The Essex Farm Cemetery is a few miles out of the centre of Ypres (Ieper) in Belgium. The cemetery was designed by Sir Reginald Blomfield, the man who also designed the nearby Menin Gate in Ypres. There are 1,199 burials at the cemetery though there are 1,185 graves in it including that of Rifleman Valentine Joe Strudwick of the 8th Battalion the Rifle Brigade who died on January 14th 1916 aged 15 – one of the youngest fatalities in the British Army in World War One. Essex Farm Cemetery also includes headstones grouped together for men who are known to be buried in the cemetery but no one is sure where. The large majority of those buried at Essex Farm were named as they would have been known to the men who worked in the makeshift ‘medical centre’ there. Unlike many World War One cemeteries, there are few graves (just 102), which are marked ‘Known unto God’ or ‘A Soldier of the Great War’ – the standard way of marking the grave of someone whose name was not known.

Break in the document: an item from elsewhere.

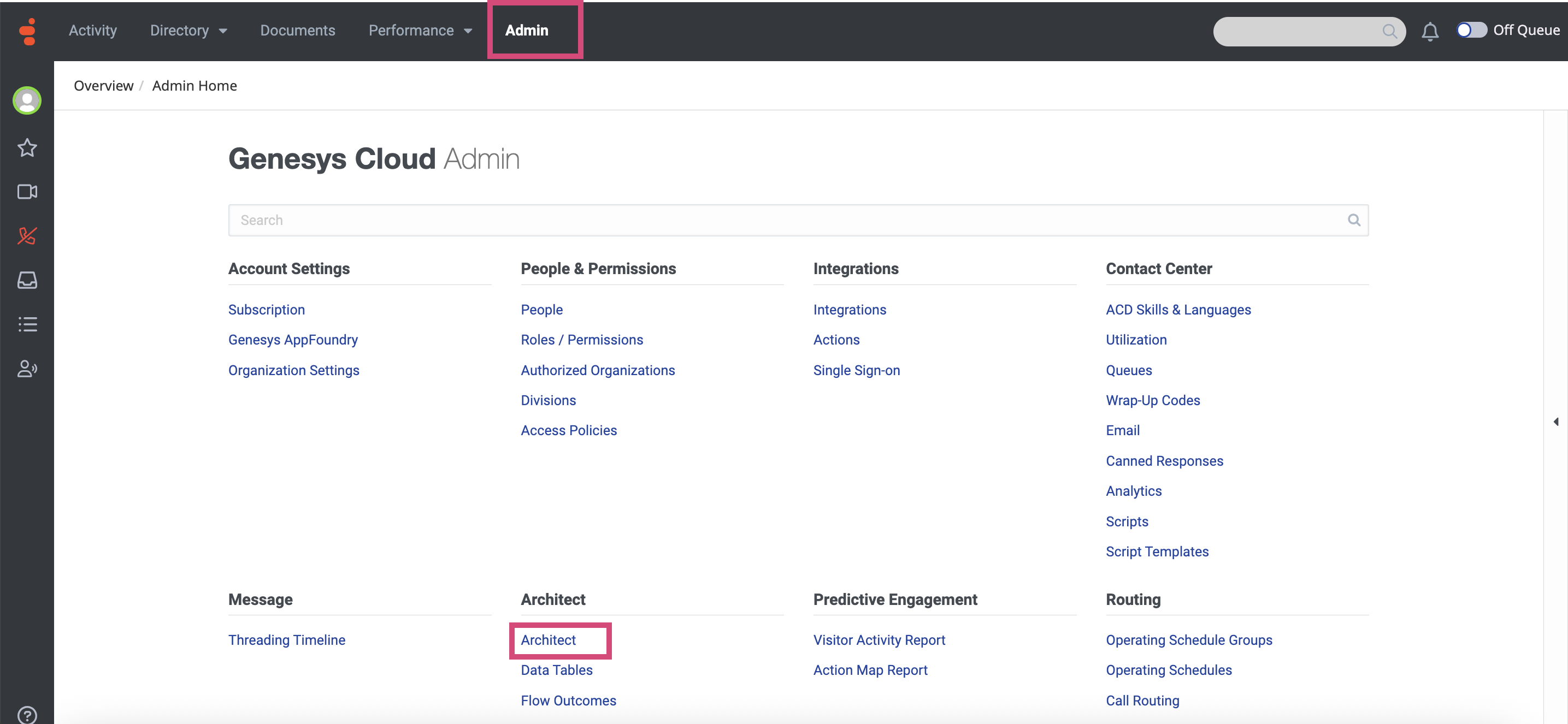Go to the Documents menu item

click(x=298, y=31)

Essex Farm was used as an advanced dressing station between April 1915 and August 1917. Being based near to the front line trenches, the station gave first aid care to the wounded before casualties were transferred to a Casualty Clearing Station. To begin with the dressing station was just a series of dugouts cut into the western side spoil-bank of the Ypres Canal that runs behind Essex Farm Cemetery. However, it eventually gained more permanent concrete shelters that remain to this day. Near to this concrete building is a memorial to Lieutenant-Colonel John McCrae who wrote the poem “In Flanders Field the poppies blow” on May 3rd 1915.

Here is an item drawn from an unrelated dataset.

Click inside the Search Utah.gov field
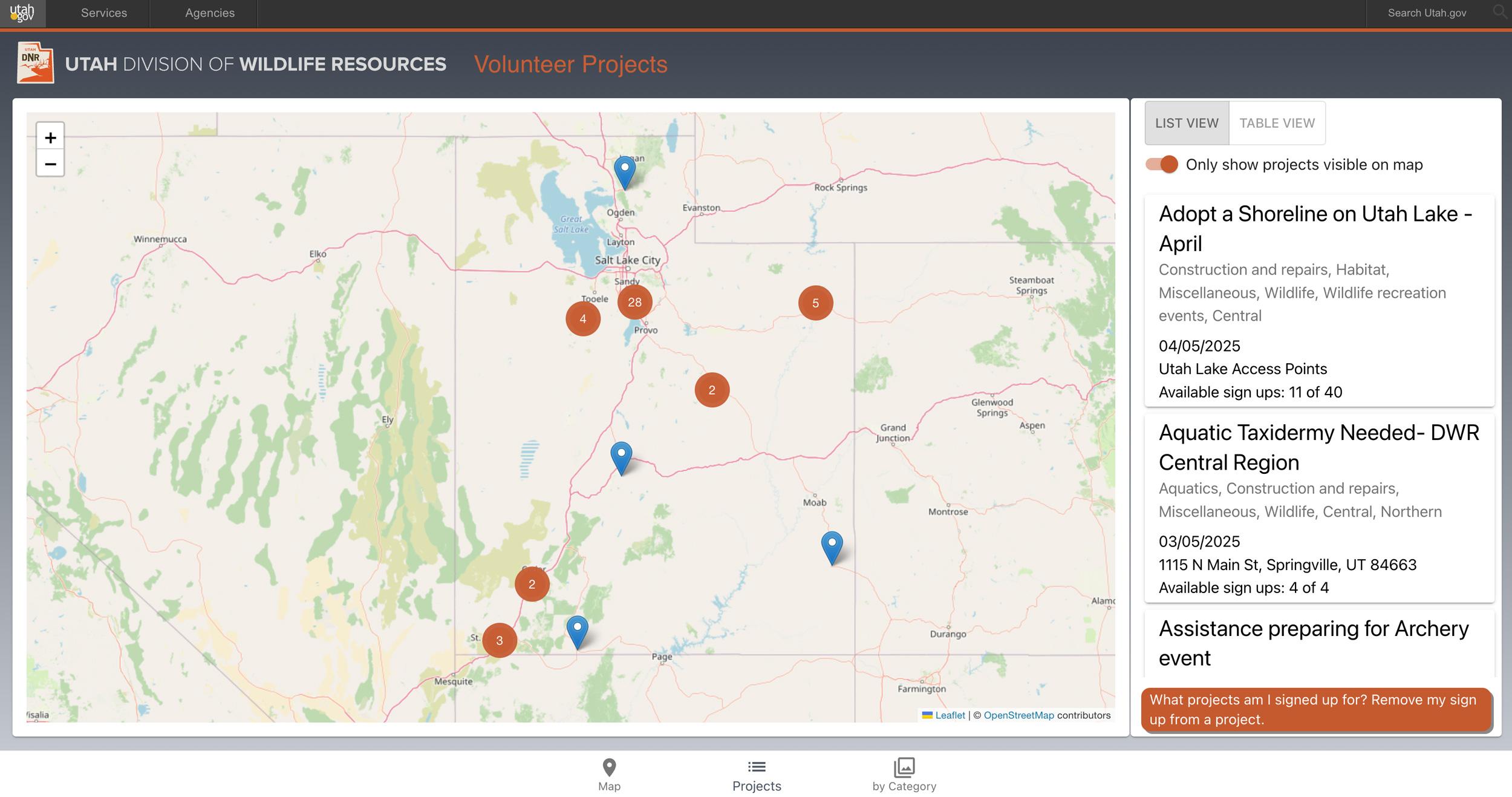 pos(1426,12)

McCrae was a Canadian doctor who worked at Essex Farm. He wrote the poem after the death of a colleague called Lieutenant Alex Helmer who was killed as a result of a direct hit by an artillery shell. McCrae was moved by the last words in Helmer’s diary, which read that he believed that the action in and around Essex Farm had died down slightly and that, as a result, he was looking forward to a better night’s sleep. Various stories developed that the poem was written in just 20 minutes while McCrae sat by Helmer’s grave; another was that he threw away the piece of paper on which the poem was written and that a fellow officer picked it up and persuaded him to get it published. Another story was that McCrae wrote it while sitting on the steps of an ambulance at Essex Farm. As a result of the fighting in and around Essex Farm, Helmer’s grave – marked by a rudimentary cross by his colleagues – was destroyed and there is no headstone for him in the cemetery now. His name appears on the Menin Gate in Ypres.


It was McCrae who described working at Essex Farm as “a nightmare” as the shelling was constant as it was only two miles from the front line. The cemetery at Essex Farm continued to grow as a result of those who did not survive their wounds. One of the graves is for Private T Barratt of the South Staffordshire Regt who died on July 22nd 1917 aged 22 and who was awarded the Victoria Cross for his bravery.